Things We Do for No Reason™: Discontinuing Buprenorphine When Treating Acute Pain

Despite buprenorphine’s high affinity at the mu receptor, additional receptors remain available for full opioid agonists to bind and activate,⁶ providing effective pain relief even in patients using buprenorphine. In contrast to the 2004 Department of Health and Human Service guidelines, subsequent clinical studies have demonstrated that concurrent use of opioid analgesics is effective for patients maintained on buprenorphine, similar to patients on other forms of OUD treatment such as methadone.^7,8

Precipitated withdrawal only occurs when buprenorphine is newly introduced to patients with already circulating opioids. Patients receiving buprenorphine-naloxone can also be exposed to opioids without precipitated withdrawal from the naloxone component, as naloxone is not absorbed via sublingual or buccal administration, but only present in the formulation to dissuade intravenous administration of the medication.

Even in the perioperative period, there is insufficient evidence to support the discontinuation of buprenorphine.⁹ Studies in this patient population have found that patients receiving buprenorphine may require higher doses of short-acting opioids to achieve adequate analgesia, but they experience similar pain control, lengths of stay, and functional outcomes to controls.¹⁰ Despite variable perioperative management of buprenorphine,¹¹ protocols at major medical centers now recommend continuing or dose adjusting buprenorphine in the perioperative period rather than discontinuing.^12-14

Patients physically dependent on opioid agonists, including buprenorphine, must be maintained on a daily equivalent opioid dose to avoid experiencing withdrawal. This maintenance requirement must be met before any analgesic effect for acute pain is obtained with additional opioids. Temporarily discontinuing buprenorphine introduces unnecessary complexity to a hospitalization, places the patient at risk of exacerbation of pain, opioid withdrawal, and predisposes the patient to return to use and overdose if not resumed before hospital discharge.⁵

Finally, clinicians do not require additional training or an X waiver to administer buprenorphine to hospitalized patients. These requirements are limited to providers managing buprenorphine in the outpatient setting or those prescribing buprenorphine to patients to take postdischarge. Hospitalists frequently prescribe opioid medications in the inpatient setting with similar or greater safety risk profiles to buprenorphine.

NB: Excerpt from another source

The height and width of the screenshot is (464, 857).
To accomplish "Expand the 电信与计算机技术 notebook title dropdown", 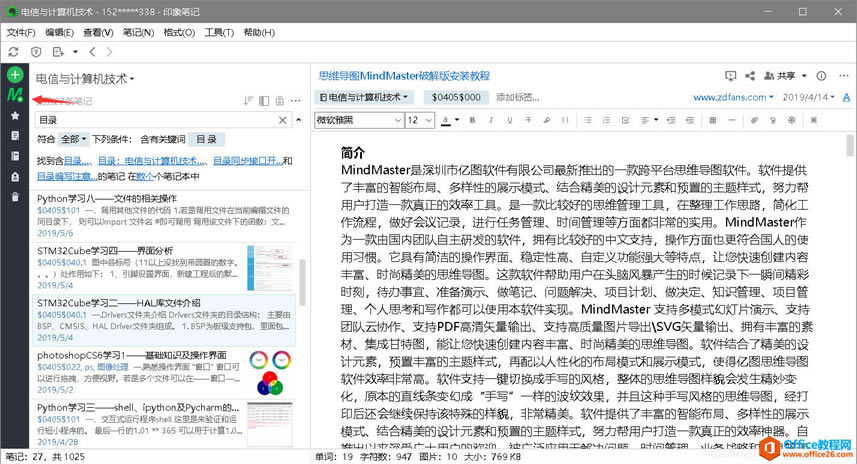I will 85,77.
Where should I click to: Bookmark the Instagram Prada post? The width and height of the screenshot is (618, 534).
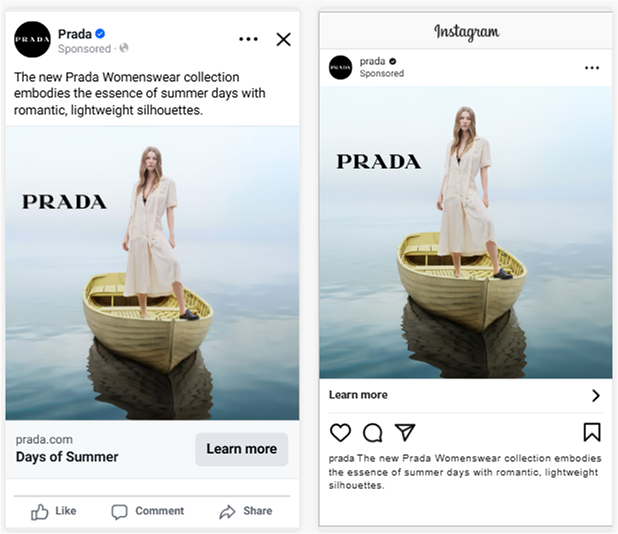tap(592, 432)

Providers may consider holding buprenorphine if a patient with OUD has not been taking buprenorphine before hospitalization and has severe acute pain needs. This history can be confirmed with the patient and the state’s online prescription drug monitoring program. If further clarification is needed, this can be accomplished with a pharmacist and urine testing or by verifying with the patient’s opioid treatment program, as some programs provide directly administered buprenorphine.

In cases where a patient may have stopped buprenorphine before admission but wants to restart it in the hospital, it is essential to ascertain when the patient last used an opioid. The buprenorphine reinduction should be timed to a sufficient number of hours since last opioid use and/or to when the patient shows signs of active withdrawal. The re-induction can take place before, during, or after an acute pain episode, depending on the individual circumstances.

Patient preference is extremely important in the management of both pain and OUD. After shared decision-making, some patients may ultimately opt to hold buprenorphine in certain situations or switch to an alternative treatment, such as methadone, during their hospitalization. Such adjustments should be made in conjunction with the patient, primary care provider, and pain or addiction medicine specialty consultation.